I am trying to find only one occurrence for each customer.
However, in my database I have customers that have been added twice (following an ERP migration)
Currently,
If I try to find a customer that has two occurrences, I have to keep the customer that has a 'C' in the "customer_id" column
In this example we have "Manu Johns" who appears 2x so we must keep the one who has a 'C' in the customer_id column in the final table.
If I only find one occurrence of this customer. But, which does not have a 'C' in the customer_id column. We have to add it as is in the final table
In this example we have "Mathieu Wainers" which appears only once we keep it as it is in the final table
Which query would allow me to have this result : https://dbfiddle.uk/?rdbms=sqlserver_2019&fiddle=9484f43c0a6c1ccdae7d659ca53e1eab
CREATE TABLE PersonsInitial (
tel int,
firstname varchar(255),
lastname varchar(255),
Customer_ID varchar(255)
);
insert into PersonsInitial(tel,firstname,lastname,Customer_ID) values
('01234','Manu','Johns','456'),
('01234','Manu','Johns','C456'),
('21234','Fernand','Wajk','C389'),
('13554','Mathieu','Wainers','4683');
select distinct tel, firstname, lastname, customer_id from PersonsInitial
--if there is a person with the same tel number chose the customer id with 'C'
--if I don't have the choice add the customer without C
CREATE TABLE PersonsFinal (
tel int,
firstname varchar(255),
lastname varchar(255),
Customer_ID varchar(255)
);
insert into PersonsFinal(tel,firstname,lastname,Customer_ID) values
('01234','Manu','Johns','C456'),
('21234','Fernand','Wajk','C389'),
('13554','Mathieu','Wainers','4683');
select distinct tel, firstname, lastname, customer_id from PersonsFinal
CodePudding user response:
You may rank them first based on whether it has or not "C" in the customer id. That's why cte is here for.
with cte as (select row_number() over (partition by tel, firstname, lastname order by case when left(customer_id, 1) = 'C' then 0 else 1 end) rn,
p.*
from PersonsInitial p)
select *
from cte
where rn = 1; <-- selects only those with "C" or those for that there is no "C" lines
CodePudding user response:
There are multiple solutions to this problem. You can, for example use OUTER APPLY. ie:
insert into PersonsFinal(tel,firstname,lastname,Customer_ID)

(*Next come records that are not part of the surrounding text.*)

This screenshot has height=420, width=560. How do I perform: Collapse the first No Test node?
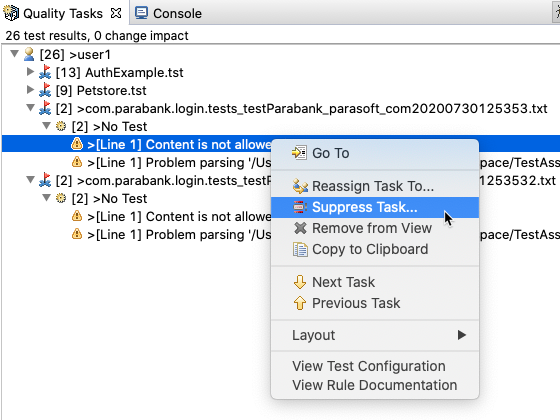point(46,126)
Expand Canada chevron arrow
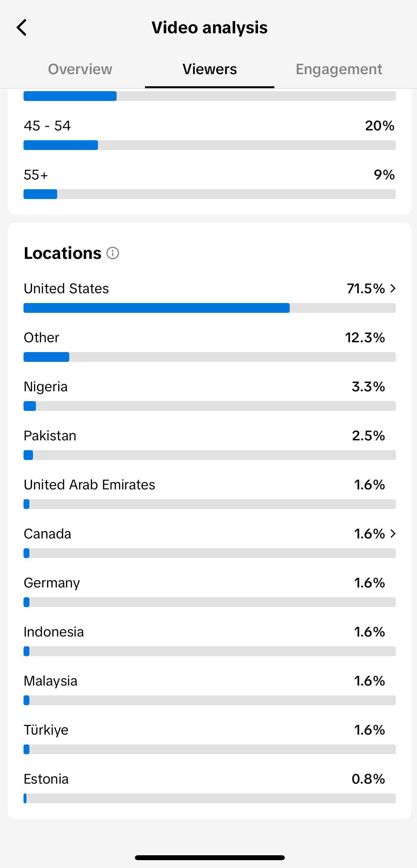This screenshot has height=868, width=417. [393, 534]
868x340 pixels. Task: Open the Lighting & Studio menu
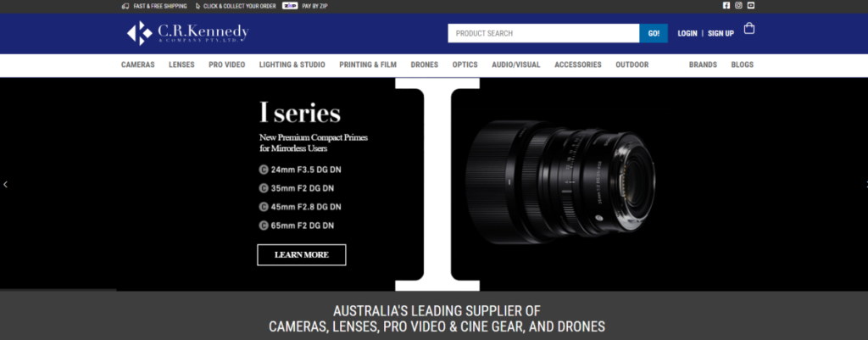[292, 64]
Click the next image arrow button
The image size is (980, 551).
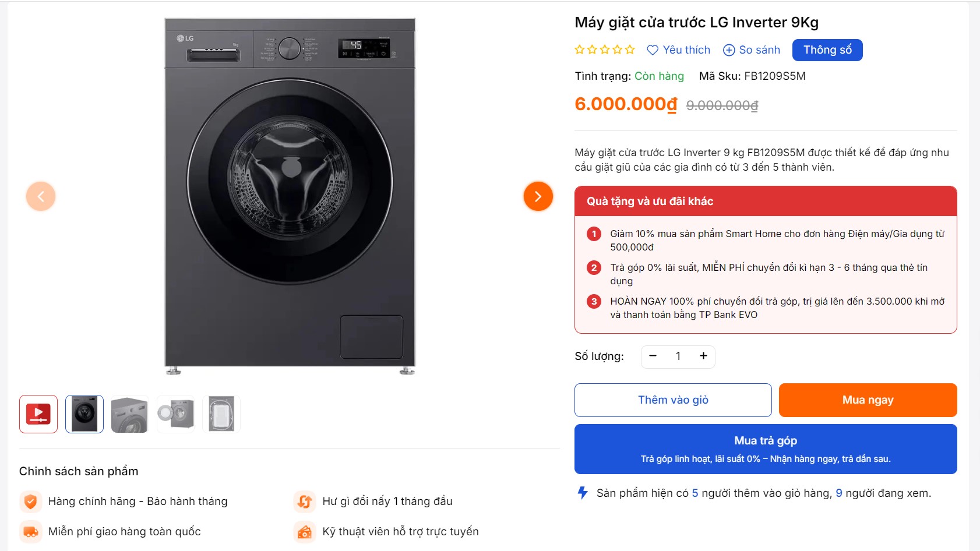point(538,196)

select distinct pi1.tel, pi1.firstname, pi1.lastname, coalesce(pi.Customer_ID, pi1.Customer_ID) Customer_Id
from PersonsInitial pi1
outer apply (select top(1) *
from PersonsInitial pi2
where pi1.tel = pi2.tel
and pi1.firstname = pi2.firstname
and pi1.lastname = pi2.lastname
and pi2.Customer_ID like 'C%') pi;
CodePudding user response:
Another solution :
WITH CTE AS
(
SELECT tel,
firstname,
lastname,
Customer_ID,
ROW_NUMBER() OVER (PARTITION BY Customer_ID ORDER BY COL_LENGTH('PersonsInitial','Customer_ID') DESC) AS RowNumber
FROM PersonsInitial
)
SELECT tel,
firstname,
lastname,
Customer_ID
FROM CTE
WHERE RowNumber = 1